I have talked to almost all the scholars who are working in the valley and are experts on this period, and all of them have rejected this theory and do not want to be involved in this non-scientific dialogue.

KV32 and KV21 provide the template for queenly tombs in the Valley, and they do not have a corridor that turns right but have straight axes or, if anything, have one that turns left. The cultic design of the tomb is also problematic.

The architecture of the tombs was dictated by a series of required rooms, the exact layout and disposition of which were dictated as much by the practical possibilities offered by the rock as anything else.

The entrance corridor of KV62 was so small that Howard Carter had to cut away the door jambs to remove the shrine panels. If there was a larger tomb hidden within KV62, the first thing the ancient masons would surely have done would have been to enlarge the corridor, as was done in KV55.

In order to construct the panels around the sarcophagus, the north wall would have to have been painted first so that all the panels could be rested against this wall while they were set around the sarcophagus.

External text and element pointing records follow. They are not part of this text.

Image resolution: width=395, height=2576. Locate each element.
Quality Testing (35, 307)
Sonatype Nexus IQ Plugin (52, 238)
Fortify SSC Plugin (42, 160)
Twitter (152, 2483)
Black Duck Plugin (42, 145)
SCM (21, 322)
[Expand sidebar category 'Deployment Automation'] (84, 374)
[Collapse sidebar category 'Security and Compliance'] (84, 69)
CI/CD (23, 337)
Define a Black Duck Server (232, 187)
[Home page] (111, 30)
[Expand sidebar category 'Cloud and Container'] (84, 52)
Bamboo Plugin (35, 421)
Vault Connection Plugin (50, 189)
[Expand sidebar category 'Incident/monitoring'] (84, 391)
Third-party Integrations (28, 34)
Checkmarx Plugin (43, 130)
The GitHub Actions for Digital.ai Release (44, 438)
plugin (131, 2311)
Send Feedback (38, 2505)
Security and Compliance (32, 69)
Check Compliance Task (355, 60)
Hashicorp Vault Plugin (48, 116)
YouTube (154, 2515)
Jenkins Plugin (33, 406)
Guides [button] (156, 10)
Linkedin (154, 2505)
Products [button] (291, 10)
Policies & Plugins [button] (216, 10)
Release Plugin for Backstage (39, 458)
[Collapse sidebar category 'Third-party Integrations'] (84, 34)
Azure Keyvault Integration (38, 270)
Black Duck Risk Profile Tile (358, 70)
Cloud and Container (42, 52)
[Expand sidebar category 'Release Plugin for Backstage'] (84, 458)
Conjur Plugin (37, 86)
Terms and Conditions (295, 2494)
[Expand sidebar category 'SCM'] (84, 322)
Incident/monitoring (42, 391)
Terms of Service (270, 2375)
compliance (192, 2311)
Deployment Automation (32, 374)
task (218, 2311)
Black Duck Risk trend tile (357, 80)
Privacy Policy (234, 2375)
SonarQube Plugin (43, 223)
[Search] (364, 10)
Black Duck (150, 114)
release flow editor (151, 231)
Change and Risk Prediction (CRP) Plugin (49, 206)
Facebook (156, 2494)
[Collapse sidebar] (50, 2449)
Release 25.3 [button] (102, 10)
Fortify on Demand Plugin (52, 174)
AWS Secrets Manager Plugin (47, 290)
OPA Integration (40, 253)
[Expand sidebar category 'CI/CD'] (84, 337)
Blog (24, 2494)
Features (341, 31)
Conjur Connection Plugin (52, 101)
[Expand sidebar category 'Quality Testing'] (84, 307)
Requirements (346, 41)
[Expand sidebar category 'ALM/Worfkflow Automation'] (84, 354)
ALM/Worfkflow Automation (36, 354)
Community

Tutankhkamun’s burial goods contained many items prepared for another individual. As Reeves himself has pointed out, many of these (the shabtis in particular) have a feminine form. It is entirely possible that these grave goods originally belonged to a set of burial equipment prepared for Nefertiti as king. The very fact that these goods were made available for Tutankhamun suggests Nefertiti was not buried as a king and that her likely final resting place is at Amarna.

I have to give credit to Mamdouh Eldamaty, the minister of antiquities, who has been able to draw international attention to Egypt. But he needs to look at the evidence to stop this man who uses his imagination to announce nonsense. I suggest that he invite foreign scholars to give their opinions.

Finally, if we really thought there were rooms behind the walls of the tomb, what would we do? Would we make holes in the painted walls? All this is evidence that proves that this theory is dust and that it will eventually fly away with the wind.